Provided data
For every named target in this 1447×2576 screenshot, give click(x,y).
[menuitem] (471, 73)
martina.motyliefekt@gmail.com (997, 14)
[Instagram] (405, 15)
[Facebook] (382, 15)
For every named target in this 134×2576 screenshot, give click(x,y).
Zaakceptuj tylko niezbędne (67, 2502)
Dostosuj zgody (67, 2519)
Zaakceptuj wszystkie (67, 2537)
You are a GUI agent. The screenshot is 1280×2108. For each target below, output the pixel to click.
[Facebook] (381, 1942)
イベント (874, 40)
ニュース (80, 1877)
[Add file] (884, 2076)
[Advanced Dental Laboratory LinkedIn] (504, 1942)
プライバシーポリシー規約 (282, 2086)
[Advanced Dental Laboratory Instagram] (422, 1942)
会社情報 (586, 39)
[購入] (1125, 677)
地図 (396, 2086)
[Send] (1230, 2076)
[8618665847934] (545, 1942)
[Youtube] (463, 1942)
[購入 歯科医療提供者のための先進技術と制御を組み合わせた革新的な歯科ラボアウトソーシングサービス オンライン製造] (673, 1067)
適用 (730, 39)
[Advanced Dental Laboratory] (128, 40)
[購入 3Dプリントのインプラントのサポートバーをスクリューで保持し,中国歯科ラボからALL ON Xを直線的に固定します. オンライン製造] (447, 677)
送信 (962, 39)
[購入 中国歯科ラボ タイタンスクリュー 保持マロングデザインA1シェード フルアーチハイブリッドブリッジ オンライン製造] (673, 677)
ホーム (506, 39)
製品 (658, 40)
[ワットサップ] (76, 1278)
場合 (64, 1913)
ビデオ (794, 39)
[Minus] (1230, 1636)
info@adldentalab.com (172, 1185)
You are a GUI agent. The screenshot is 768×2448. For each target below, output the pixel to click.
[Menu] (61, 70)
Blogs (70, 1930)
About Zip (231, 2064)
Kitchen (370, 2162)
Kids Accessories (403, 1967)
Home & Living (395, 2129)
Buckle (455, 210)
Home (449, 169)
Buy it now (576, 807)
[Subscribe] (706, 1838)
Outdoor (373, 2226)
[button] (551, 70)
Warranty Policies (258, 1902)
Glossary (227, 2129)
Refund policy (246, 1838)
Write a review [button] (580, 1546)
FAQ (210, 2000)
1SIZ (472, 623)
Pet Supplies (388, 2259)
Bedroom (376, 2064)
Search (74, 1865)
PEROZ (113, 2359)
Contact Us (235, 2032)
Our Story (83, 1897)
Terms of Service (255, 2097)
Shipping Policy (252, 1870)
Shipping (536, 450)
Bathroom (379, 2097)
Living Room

Problem statement
Whenever a line in the records above contains the string "each", copy that line.

Output for this task
You are a GUI agent. The screenshot is 1280×2108. For each target below, output the pixel to click.
You are a GUI agent. The screenshot is 768×2448. For each target below, output the pixel to click.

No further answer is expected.